# Directions for this task:
Give back exactly the lines of the material below, starting with the line with "Америка (380, 683)" and going on through the line with "Андріївка (364, 727)".

# Data to use:
------------

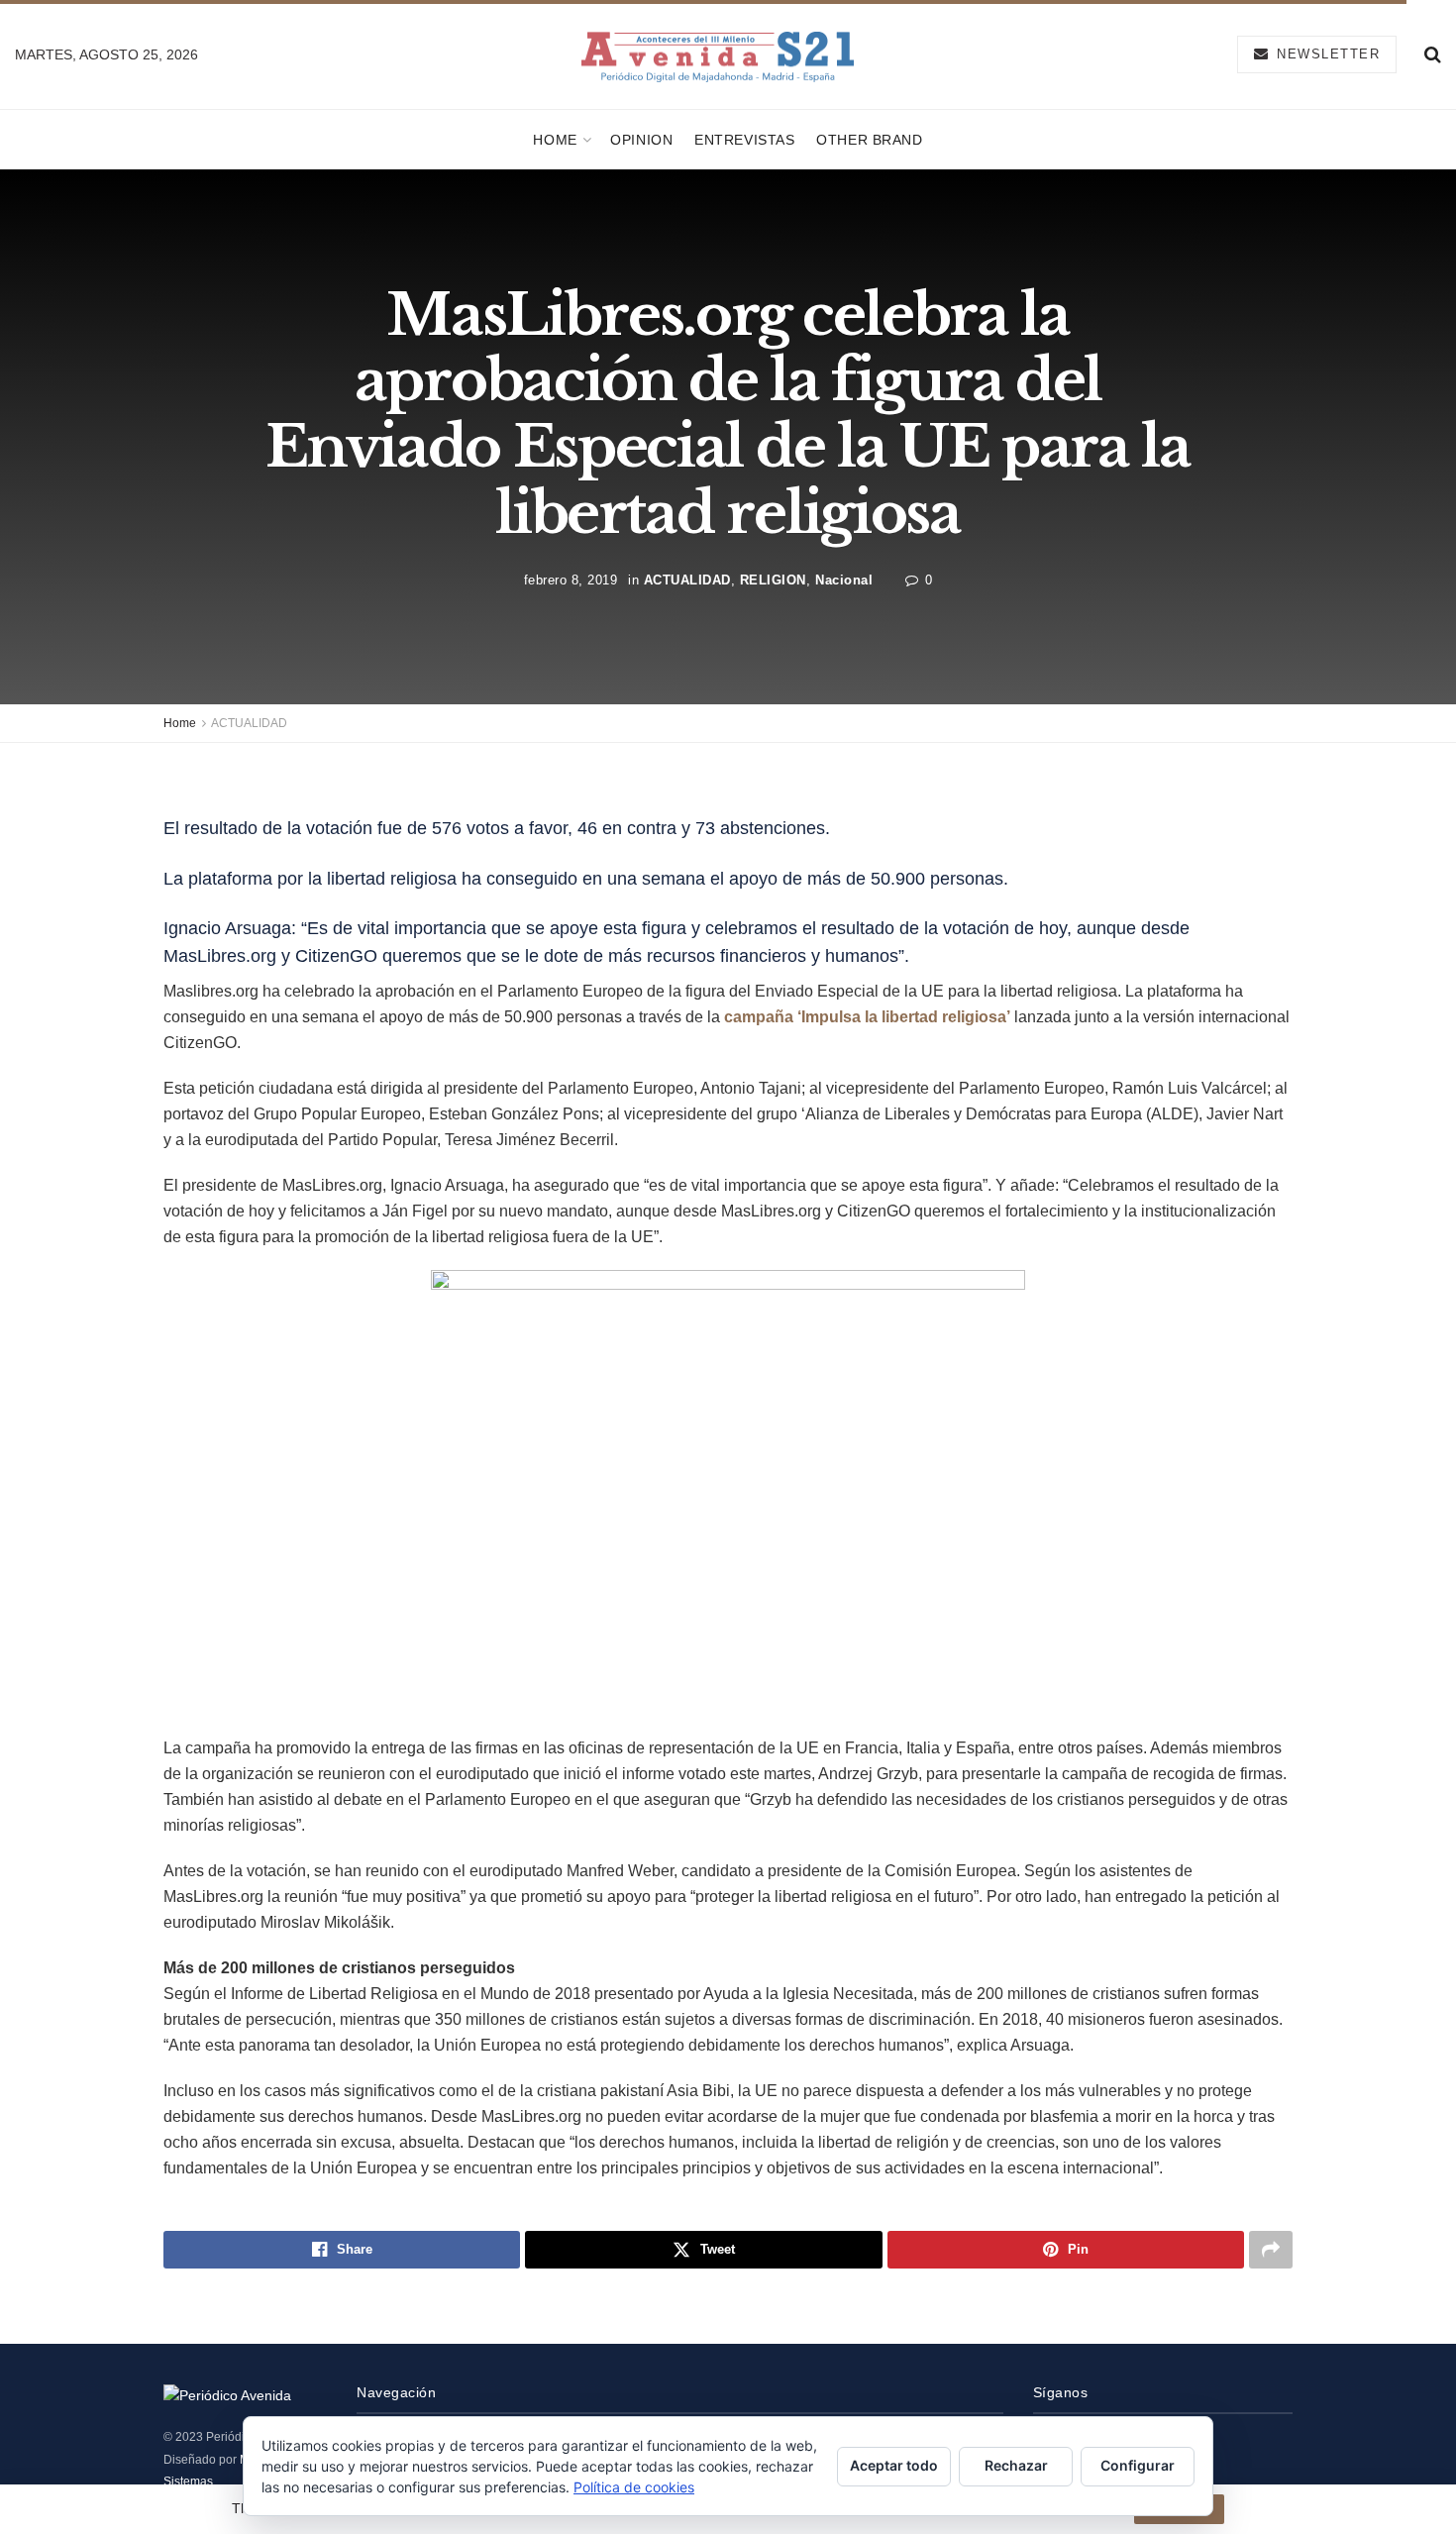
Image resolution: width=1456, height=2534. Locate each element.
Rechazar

------------

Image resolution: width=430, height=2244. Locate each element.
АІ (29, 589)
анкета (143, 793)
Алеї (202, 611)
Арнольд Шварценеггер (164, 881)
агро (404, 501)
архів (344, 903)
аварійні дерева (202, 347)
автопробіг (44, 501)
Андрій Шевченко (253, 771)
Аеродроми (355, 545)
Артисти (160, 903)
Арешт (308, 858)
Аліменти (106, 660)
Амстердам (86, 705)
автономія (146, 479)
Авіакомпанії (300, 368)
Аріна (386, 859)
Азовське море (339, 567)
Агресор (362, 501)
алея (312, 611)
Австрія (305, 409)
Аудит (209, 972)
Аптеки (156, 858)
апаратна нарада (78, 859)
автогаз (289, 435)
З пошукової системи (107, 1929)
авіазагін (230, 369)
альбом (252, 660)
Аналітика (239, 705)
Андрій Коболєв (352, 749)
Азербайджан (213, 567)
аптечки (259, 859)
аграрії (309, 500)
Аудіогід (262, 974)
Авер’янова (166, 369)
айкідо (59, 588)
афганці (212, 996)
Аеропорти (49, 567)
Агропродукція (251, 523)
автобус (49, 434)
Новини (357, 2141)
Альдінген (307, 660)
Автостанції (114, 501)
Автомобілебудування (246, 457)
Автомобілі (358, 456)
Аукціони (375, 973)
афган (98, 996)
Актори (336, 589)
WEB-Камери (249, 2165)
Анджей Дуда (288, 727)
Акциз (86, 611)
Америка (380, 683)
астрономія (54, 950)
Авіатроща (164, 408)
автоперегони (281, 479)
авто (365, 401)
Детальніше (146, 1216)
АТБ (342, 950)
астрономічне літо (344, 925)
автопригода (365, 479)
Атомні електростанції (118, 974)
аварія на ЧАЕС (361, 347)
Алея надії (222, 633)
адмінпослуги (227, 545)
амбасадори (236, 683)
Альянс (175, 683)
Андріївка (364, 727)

------------

# Completed exercise:
Америка (380, 683)
астрономія (54, 950)
Авіатроща (164, 408)
автоперегони (281, 479)
авто (365, 401)
Детальніше (146, 1216)
АТБ (342, 950)
астрономічне літо (344, 925)
автопригода (365, 479)
Атомні електростанції (118, 974)
аварія на ЧАЕС (361, 347)
Алея надії (222, 633)
адмінпослуги (227, 545)
амбасадори (236, 683)
Альянс (175, 683)
Андріївка (364, 727)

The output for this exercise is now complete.